The rapid pace of technology innovation and applications in recent decades — you could argue that just about every kind of business is a “tech” business these days — has spawned a sea of tech startups and larger businesses that are focused on serving that market, and equally demanding consumers, on a daily basis. Today, a venture capital firm in the UK is announcing a fund aimed at helping to grow the technologies that will underpin a lot of those daily applications.
Cambridge-based IQ Capital is raising £125 million ($165 million) that it will use specifically to back UK startups that are building “deep tech” — the layer of research and development, and potentially commercialised technology, that is considered foundational to how a lot of technology will work in the years and decades to come. So far, some £92 million has been secured, and partner Kerry Baldwin said that the rest is coming “without question” — pointing to strong demand.
There was a time when it was more challenging to raise money for very early stage companies working at the cusp of new technologies, even more so in smaller tech ecosystems like the UK’s.

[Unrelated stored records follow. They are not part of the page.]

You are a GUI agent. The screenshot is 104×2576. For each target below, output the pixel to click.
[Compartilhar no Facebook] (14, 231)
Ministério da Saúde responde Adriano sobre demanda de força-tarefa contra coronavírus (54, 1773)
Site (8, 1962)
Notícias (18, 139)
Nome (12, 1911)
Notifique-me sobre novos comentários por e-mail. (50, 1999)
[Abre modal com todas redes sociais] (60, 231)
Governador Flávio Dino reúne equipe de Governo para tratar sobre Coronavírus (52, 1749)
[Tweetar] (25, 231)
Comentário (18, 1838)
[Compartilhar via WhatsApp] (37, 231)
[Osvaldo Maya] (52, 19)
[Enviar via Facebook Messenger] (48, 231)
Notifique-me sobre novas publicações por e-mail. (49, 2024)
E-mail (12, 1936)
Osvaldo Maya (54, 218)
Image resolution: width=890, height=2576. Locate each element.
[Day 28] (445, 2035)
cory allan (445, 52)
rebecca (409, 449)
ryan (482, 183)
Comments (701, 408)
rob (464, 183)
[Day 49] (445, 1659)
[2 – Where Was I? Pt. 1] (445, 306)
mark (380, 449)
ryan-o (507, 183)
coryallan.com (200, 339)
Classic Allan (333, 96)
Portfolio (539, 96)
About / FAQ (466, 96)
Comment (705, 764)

As Ed Stacey, another partner in the firm acknowledges, there is often a very high risk of failure at even more stages of the process, with the tech in some cases not even fully developed, let alone rolled out to see what kind of commercial interest there might be in the product.
However, there has been a clear shift in the last several years.

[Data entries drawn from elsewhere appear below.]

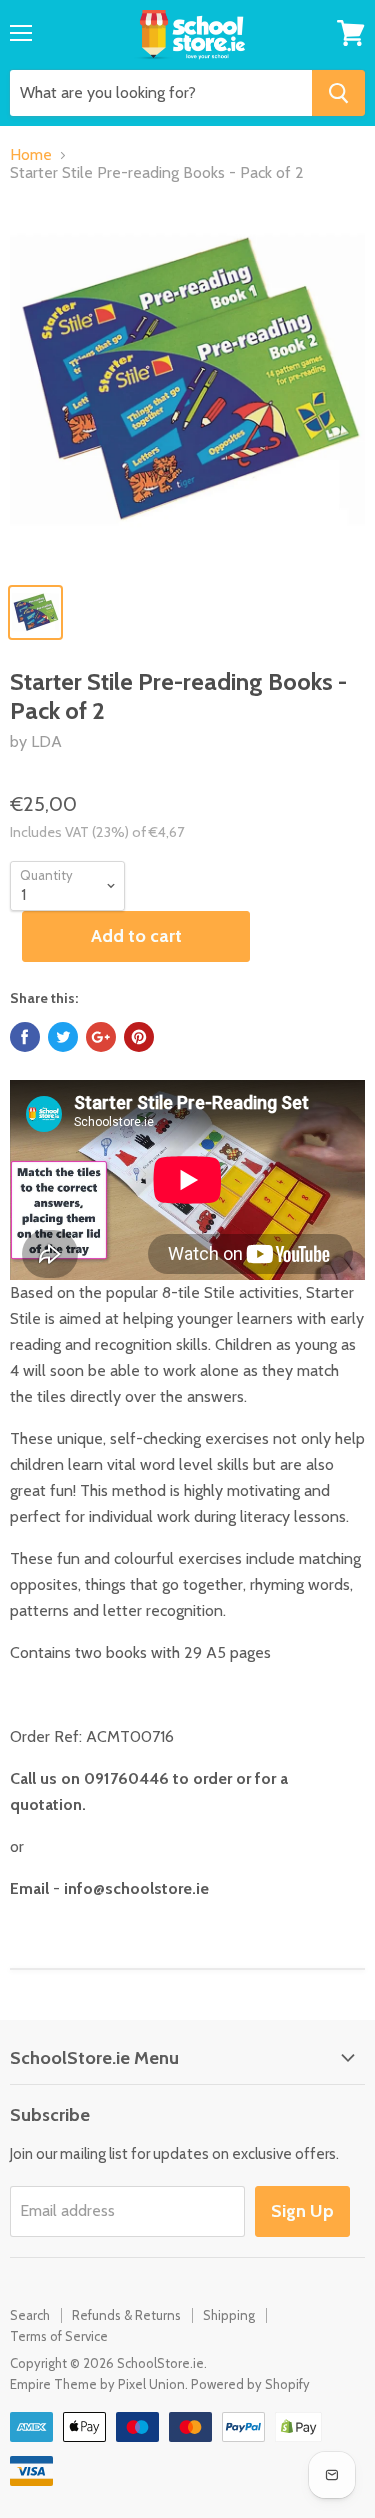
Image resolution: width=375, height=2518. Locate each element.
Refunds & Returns (126, 2315)
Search (30, 2315)
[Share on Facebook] (25, 1037)
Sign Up (302, 2211)
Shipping (229, 2315)
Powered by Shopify (250, 2384)
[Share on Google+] (101, 1037)
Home (31, 155)
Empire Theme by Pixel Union (97, 2384)
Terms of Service (59, 2336)
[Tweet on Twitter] (63, 1037)
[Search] (338, 93)
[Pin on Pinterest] (139, 1037)
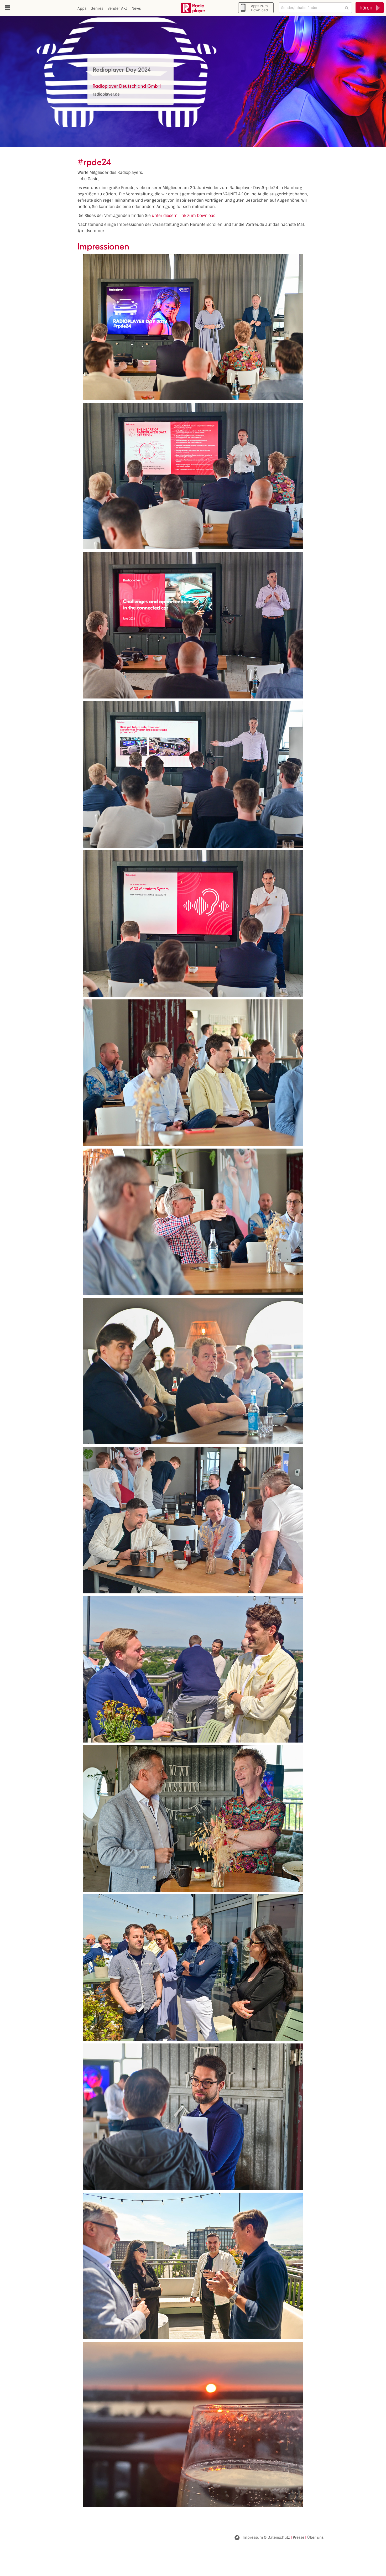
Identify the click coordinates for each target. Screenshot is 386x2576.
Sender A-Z (117, 8)
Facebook (237, 2537)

There a lot more money floating around in tech these days — so much so that it’s created a stronger demand for projects to invest in. (Another consequence of that is that when you do get a promising startup, funds are potentially giving them hundreds of millions and causing other disruptions in how they grow and exit, which is another story…)
And while there are definitely a lot of startups out there in the world today, a lot of them are what you might describe as “me too”, or at least making something that is easily replicated by another startup, making the returns and the wins harder to find among them.
A new focus that we are seeing on “deep tech” is a consequence of both of those trends.
“The low-hanging fruit has been discovered… Shallow tech is a solved problem,” Stacey said, in reference to areas like the basics of e-commerce services and mobile apps. “These are easy to build with open source components, for example. It’s shallow when it can be copied very quickly.”
In contrast, deep tech is “by definition is something that can’t easily be copied,” he continued. “The underlying algorithm is deep, with computational complexity.”
But the challenges run deep in deep tech: not only might a product or technology never come together, or find a customer, but it might face problems scaling if it does take off. IQ Capital’s focus on deep tech is coupled with the company trying to determine which ideas will scale, not just work or find a customer. As we see more deep tech companies emerging and growing, I’m guessing scalability will become an ever more prominent factor in deciding whether a startup gets backing.
IQ Capital’s investments to date span areas like security (Privitar), marketing tech (Grapeshot, which was acquired by Oracle earlier this year), AI (such as speech recognition API developer Speechmatics) and biotechnology (Fluidic Analytics, which measures protein concentrations), all areas that will be the focus of this fund, along with IoT and other emerging technologies and gaps in the current market.
IQ Capital is not the only fund starting to focus on deep tech, nor is its portfolio the only range of startups focusing on this (Allegro.AI and deep-learning chipmaker Hailo are others, to name just two).
LPs in this latest fund include family offices, wealth managers, tech entrepreneurs and CEOs from IQ’s previous investments, as well as British Business Investments, the commercial arm of the British Business Bank, the firm said.